MAL has a heart attack and dies.

Obviously, he goes to Hell, where the Devil is waiting for him.

"I'm not sure what to do," says the Devil. "you're on my list, but I have no
room for you. But since you definitely have to stay here, I am going to have
to let someone else go.

"I've got three folks here who weren't quite as bad as you. I'll let one of
them go, but you'll have to take their place. I'll even let you decide who
leaves."

MAL thought that sounded pretty good, so he agreed.

The Devil opened the first room. In it was Bayman and a large pool of
water. He kept diving in and climbing out, over and over.

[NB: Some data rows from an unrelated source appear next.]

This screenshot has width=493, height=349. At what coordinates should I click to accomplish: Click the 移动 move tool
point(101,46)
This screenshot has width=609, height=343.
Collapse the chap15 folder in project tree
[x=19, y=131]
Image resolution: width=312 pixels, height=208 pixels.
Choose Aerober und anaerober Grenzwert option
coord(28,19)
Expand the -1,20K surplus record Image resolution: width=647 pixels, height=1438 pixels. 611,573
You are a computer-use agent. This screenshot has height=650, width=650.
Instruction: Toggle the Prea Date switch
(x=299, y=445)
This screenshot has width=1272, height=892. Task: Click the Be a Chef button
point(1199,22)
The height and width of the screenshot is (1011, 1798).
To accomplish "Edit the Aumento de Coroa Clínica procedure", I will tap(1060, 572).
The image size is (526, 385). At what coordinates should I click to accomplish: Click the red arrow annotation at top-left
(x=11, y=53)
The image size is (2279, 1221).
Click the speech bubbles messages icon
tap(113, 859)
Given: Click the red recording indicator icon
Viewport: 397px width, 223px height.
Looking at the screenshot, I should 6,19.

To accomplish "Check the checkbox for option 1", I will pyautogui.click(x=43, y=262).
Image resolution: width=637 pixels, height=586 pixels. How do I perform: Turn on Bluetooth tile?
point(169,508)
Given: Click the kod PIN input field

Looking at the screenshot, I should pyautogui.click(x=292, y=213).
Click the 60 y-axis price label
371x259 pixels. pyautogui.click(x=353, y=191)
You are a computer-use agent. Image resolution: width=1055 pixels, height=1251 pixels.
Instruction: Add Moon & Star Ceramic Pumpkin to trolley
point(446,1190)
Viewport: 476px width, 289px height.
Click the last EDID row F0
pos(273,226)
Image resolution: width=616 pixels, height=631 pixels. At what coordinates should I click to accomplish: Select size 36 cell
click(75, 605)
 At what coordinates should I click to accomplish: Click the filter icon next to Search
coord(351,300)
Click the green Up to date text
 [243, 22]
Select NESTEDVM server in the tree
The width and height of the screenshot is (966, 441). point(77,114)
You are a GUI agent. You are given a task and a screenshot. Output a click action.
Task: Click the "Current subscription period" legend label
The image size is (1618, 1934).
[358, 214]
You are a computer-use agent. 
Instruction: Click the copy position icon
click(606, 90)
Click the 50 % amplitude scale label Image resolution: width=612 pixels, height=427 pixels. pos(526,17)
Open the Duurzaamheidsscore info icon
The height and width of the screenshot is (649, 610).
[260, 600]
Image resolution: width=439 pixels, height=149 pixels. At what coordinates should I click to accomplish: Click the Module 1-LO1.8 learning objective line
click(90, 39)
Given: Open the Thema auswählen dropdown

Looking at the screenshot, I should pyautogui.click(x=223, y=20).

Such was his fate in Hell.

"No!" MAL shouted. "I don't think so. I am not a good swimmer, And I
don't think I could do that all day long".

The Devil led him to the next room. In it was magpies in the 80's with a sledge
hammer and a room full of rocks.

All he did was swing the hammer,! over and over, time after time.

"No! I've got this problem with my shoulder, I would be in constant agony if
all I could do was breaks rocks all day", commented MAL.

The Devil opened the third door. In it, MAL saw mighty_tiger_79 lying on the
floor with his arms staked over his head, and his legs staked in a
spread-eagle pose.

Bent over him was a Hanson Road Hooker doing what she does best.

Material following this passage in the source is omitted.